Twin Transfusion Syndrome

Twin transfusion syndrome occurs in 15% to 30% of monochorionic-diamniotic MZ twins. Arterial blood may be preferentially shunted from one twin through arteriovenous anastomoses in the placenta into the venous circulation of the other twin. The donor twin is small, pale, and anemic (see Fig. 8-17), whereas the recipient twin is large and polycythemic (i.e., having a higher than normal red blood cell count). The placenta shows similar abnormalities; the part of the placenta supplying the anemic twin is pale, whereas the part supplying the polycythemic twin is dark red. In lethal cases, death results from anemia in the donor twin and from congestive heart failure in the recipient twin.

Zygosity of Twins

Establishment of the zygosity of twins has become important, particularly because of the introduction of tissue and organ transplantation (e.g., bone marrow transplants). Twin zygosity is now determined by molecular testing. Any two people who are not MZ twins are virtually certain to show differences in some of the large number of DNA markers that can be studied.

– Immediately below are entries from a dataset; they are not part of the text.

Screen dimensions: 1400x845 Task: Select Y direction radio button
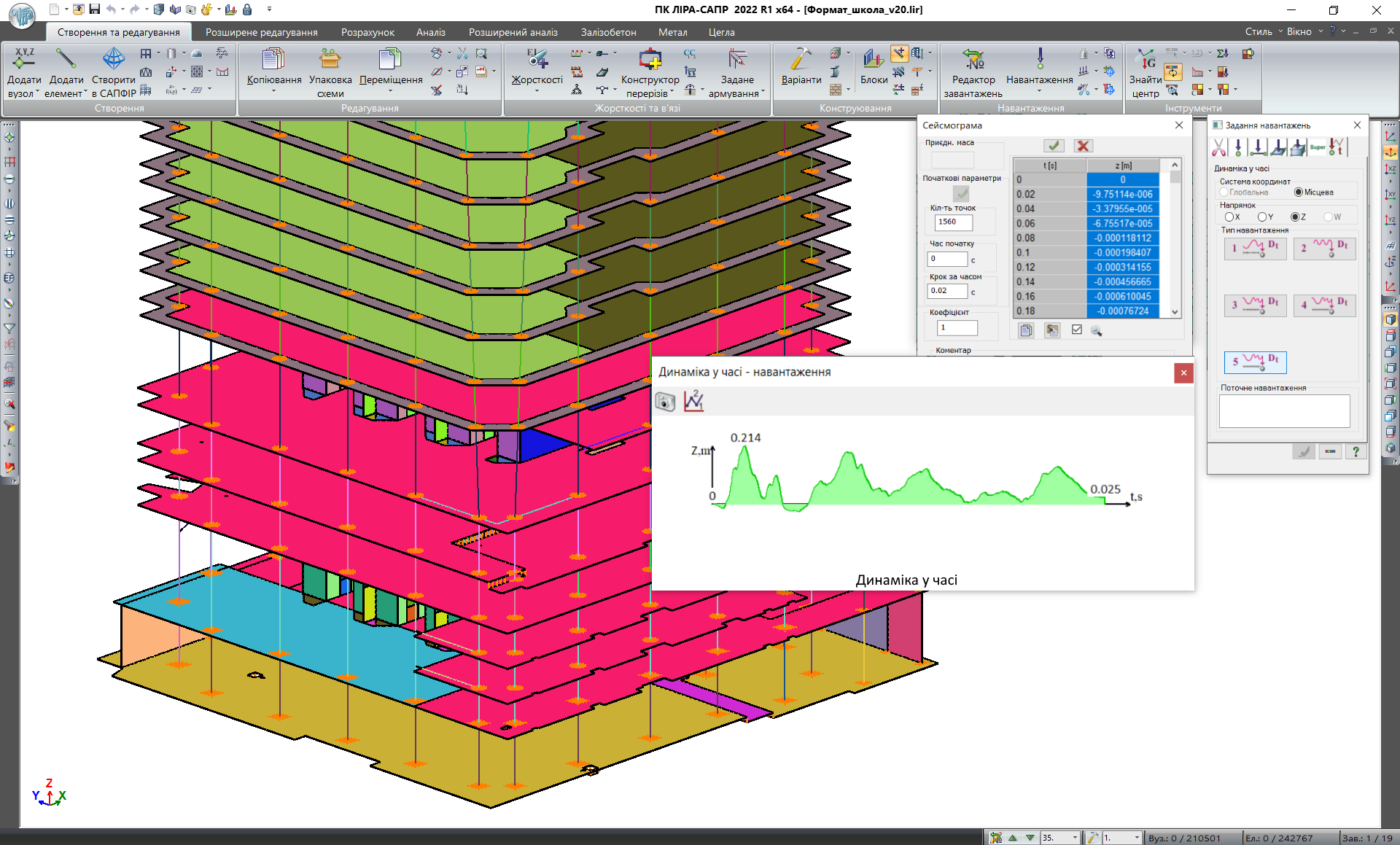tap(1262, 217)
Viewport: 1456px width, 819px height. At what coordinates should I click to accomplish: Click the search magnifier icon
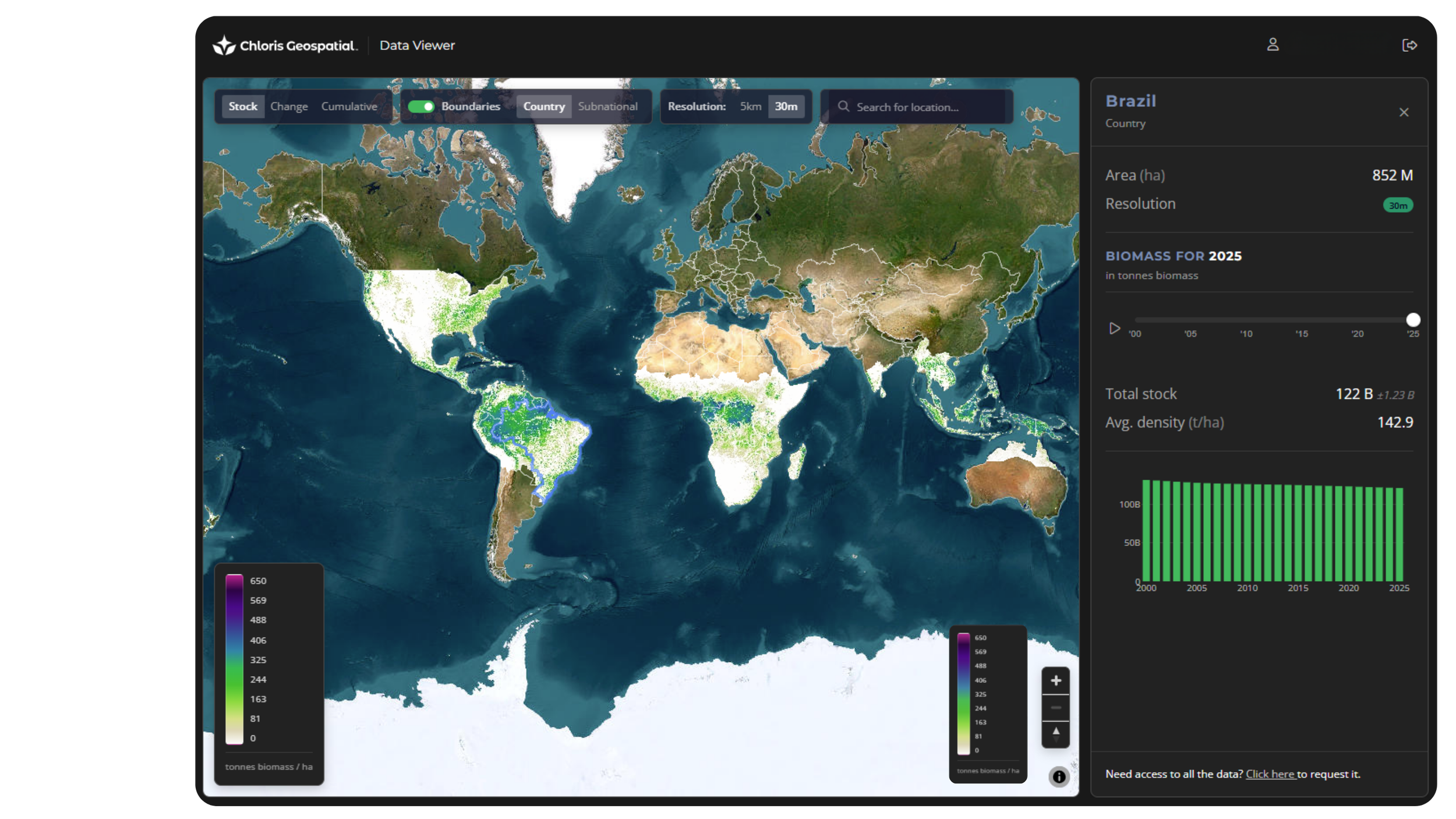pyautogui.click(x=843, y=107)
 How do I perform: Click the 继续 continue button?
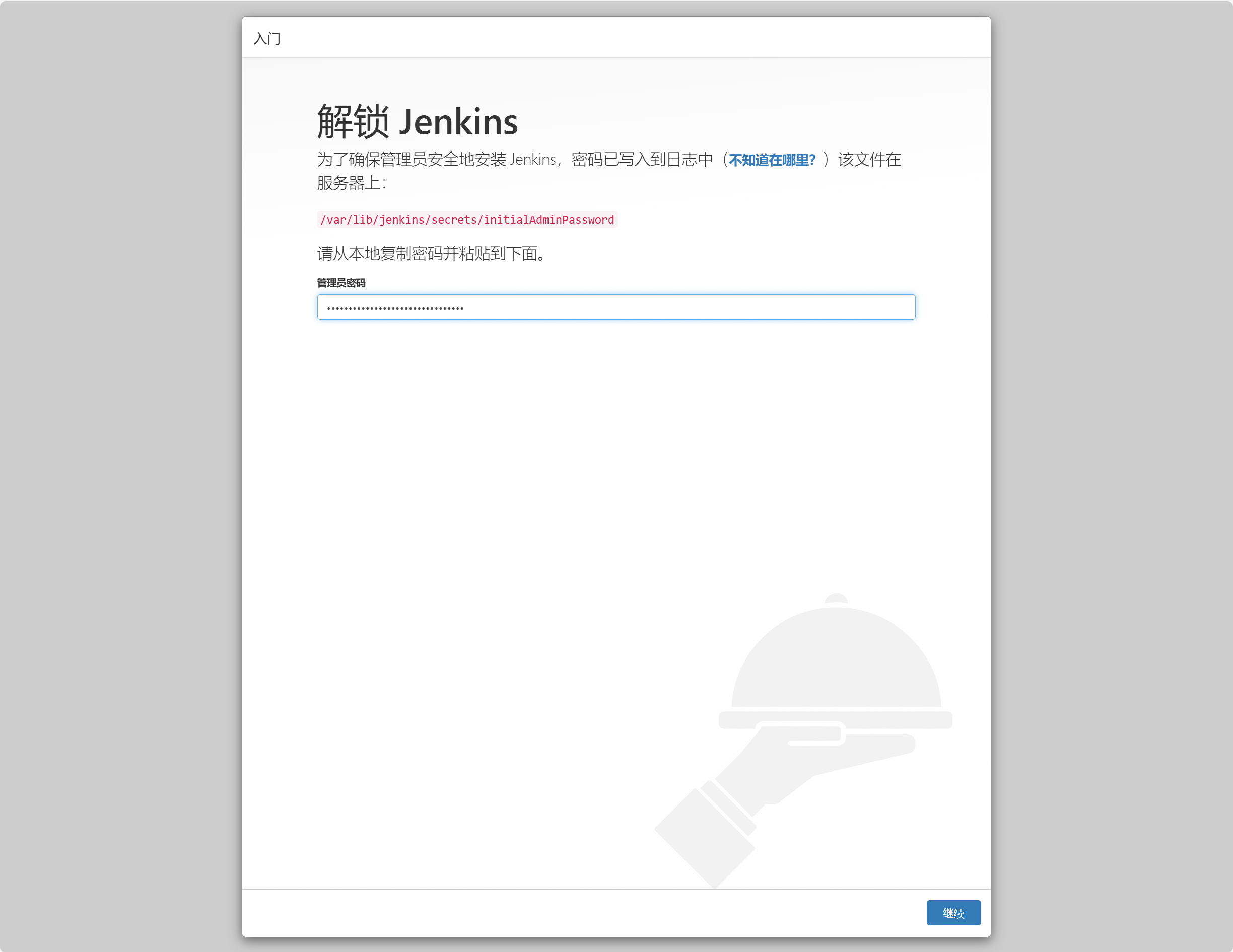tap(953, 913)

Late division of the early embryonic cells (i.e., division of the embryonic disc during the second week) results in MZ twins with one amniotic sac and one chorionic sac. A monochorionic-monoamniotic twin placenta is associated with a fetal mortality rate approaching 50%. The umbilical cords are frequently so entangled that circulation of the blood through their vessels ceases, and one or both fetuses die. Ultrasonography plays an important role in the diagnosis of twin pregnancies and the management of various conditions that may complicate MZ twinning, such as intrauterine growth restriction, intrauterine fetal distress, and premature labor.

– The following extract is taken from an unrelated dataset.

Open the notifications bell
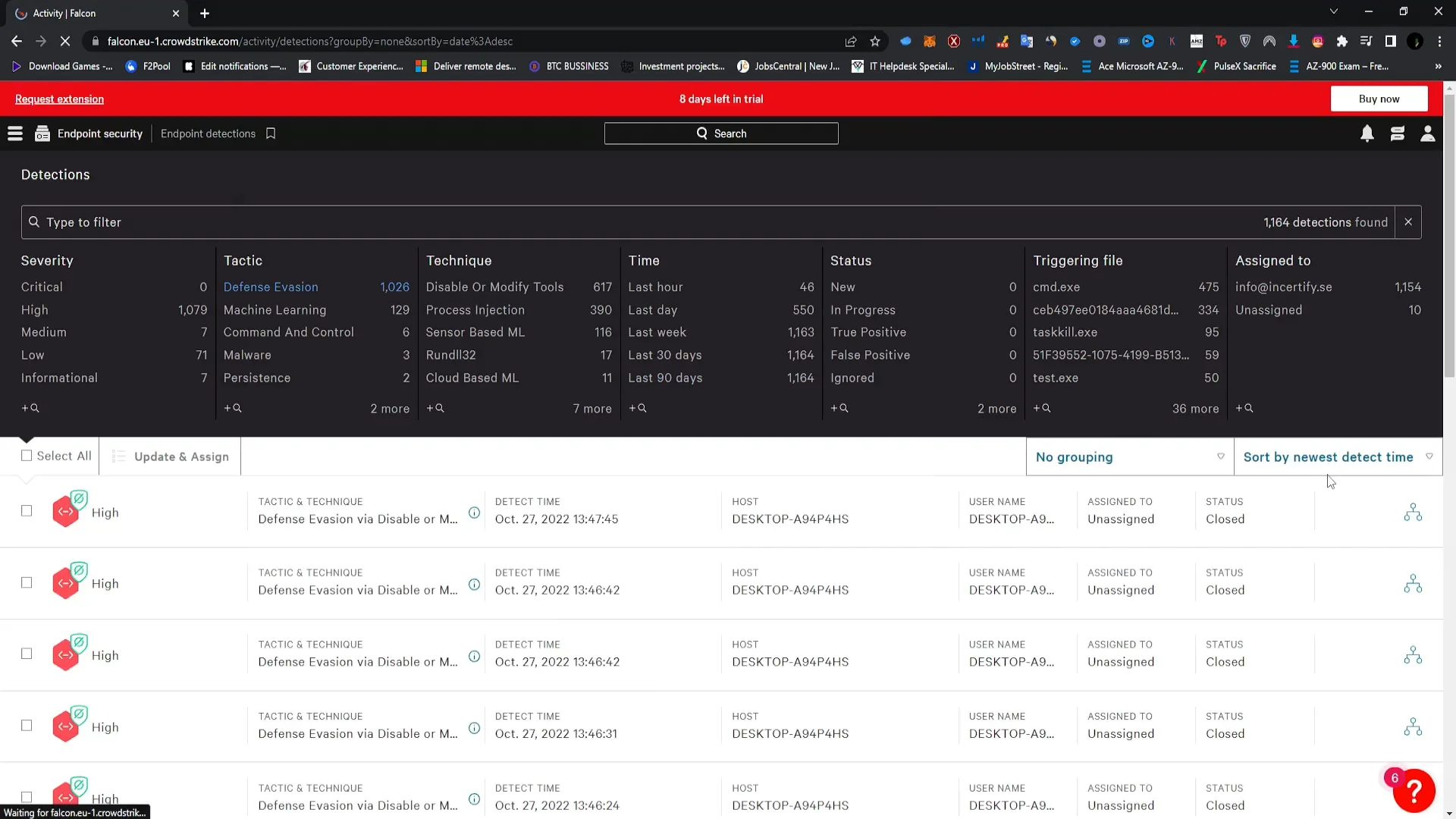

Other Types of Multiple Births

Triplets may be derived from:

One zygote and be identical

Two zygotes and consist of identical twins and a singleton

Three zygotes and be of the same sex or of different sexes, in which case the infants are no more similar than infants from three separate pregnancies

Similar combinations occur in quadruplets, quintuplets, sextuplets, and septuplets.

Conjoined Twins

If the embryonic disc does not divide completely, various types of conjoined (MZ) twins may form. These twins are named according to the regions of the body that are attached; for example, thoracopagus indicates anterior union of the thoracic regions. In some cases, the twins are connected to each other by skin only or by cutaneous and other tissues, such as fused livers. Some conjoined twins can be separated successfully by surgery. The incidence of conjoined twins is 1 in 50,000 to 1 in 100,000 births.

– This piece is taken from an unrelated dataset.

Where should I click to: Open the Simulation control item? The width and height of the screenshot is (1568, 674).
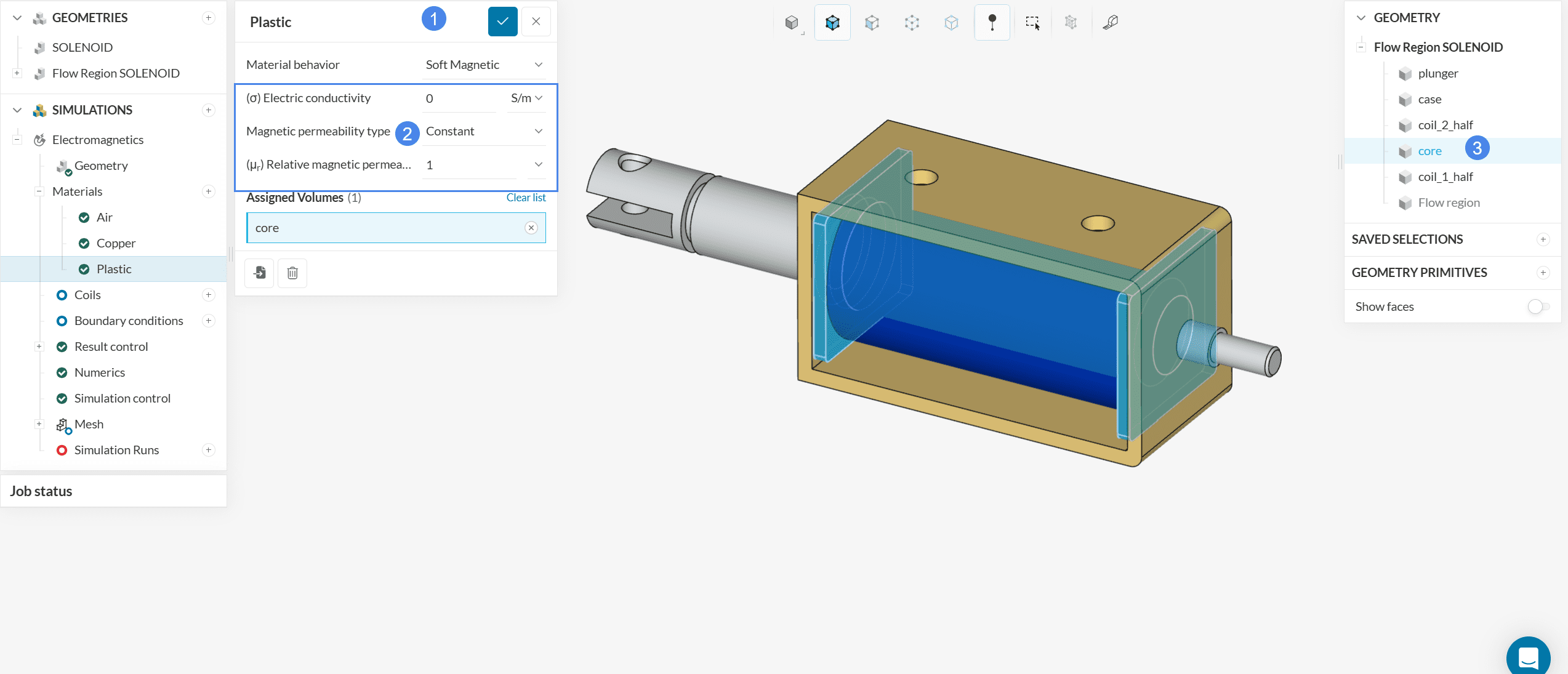point(122,398)
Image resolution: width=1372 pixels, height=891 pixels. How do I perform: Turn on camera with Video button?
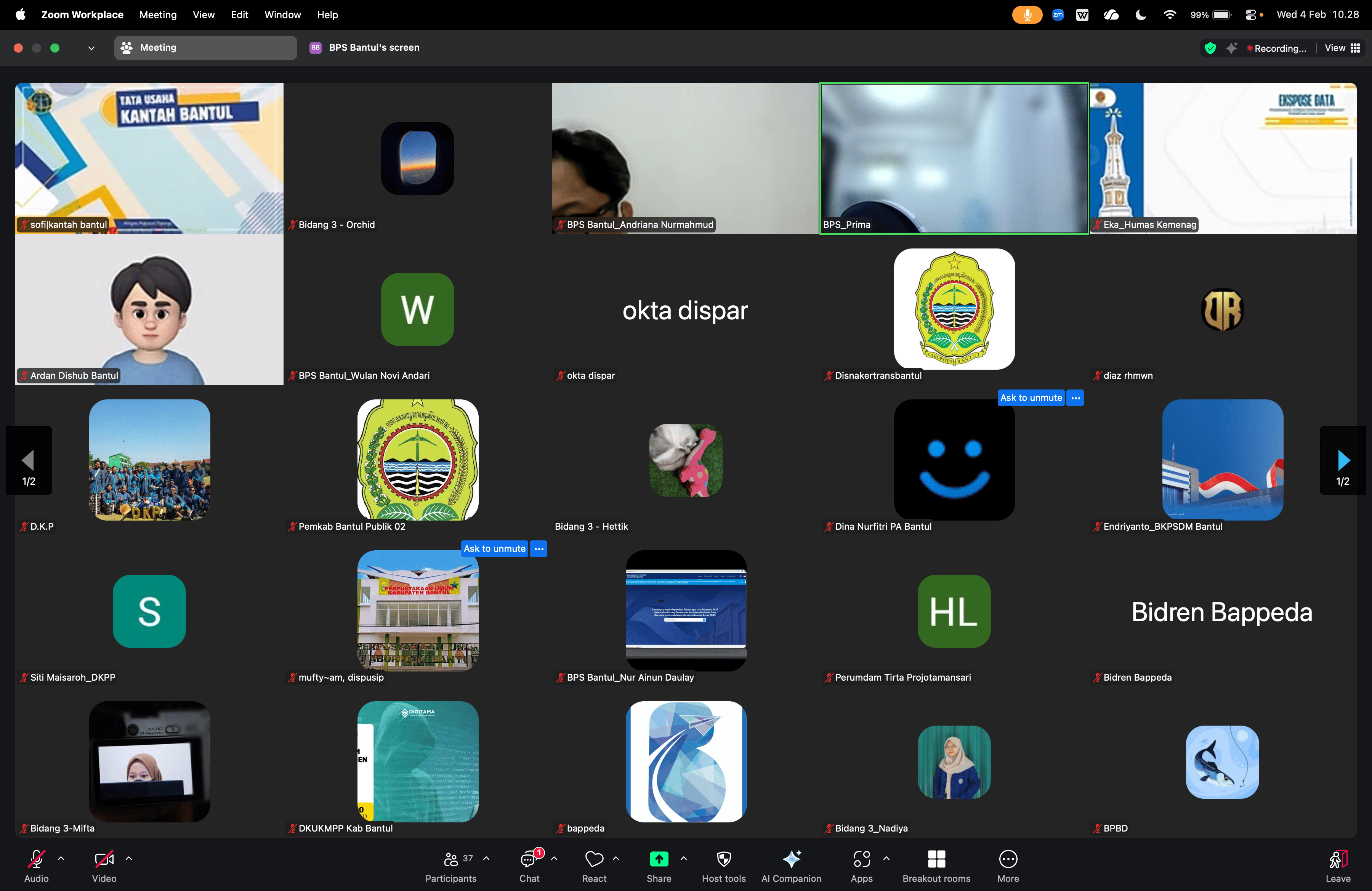point(104,859)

Clinically Oriented Questions

1. What is meant by the term stillbirth? Do older women have more stillborn infants?

2. An infant was born dead, reportedly because of a “cord accident.” What does this mean? Do these accidents always kill the infant? If not, what defects may be present?

3. What is the scientific basis of the home pregnancy tests that are sold in drugstores?

4. What is the proper name for what laypeople sometimes refer to as the bag of waters? What is meant by a dry birth? Does premature rupture of this “bag” induce the birth of the infant?

5. What does the term fetal distress mean? How is the condition recognized? What causes fetal distress?

6. Some say that twins are born more commonly to older mothers. Is this true? Others maintain that twinning is hereditary. Is this correct?

The answers to these questions are at the back of the book.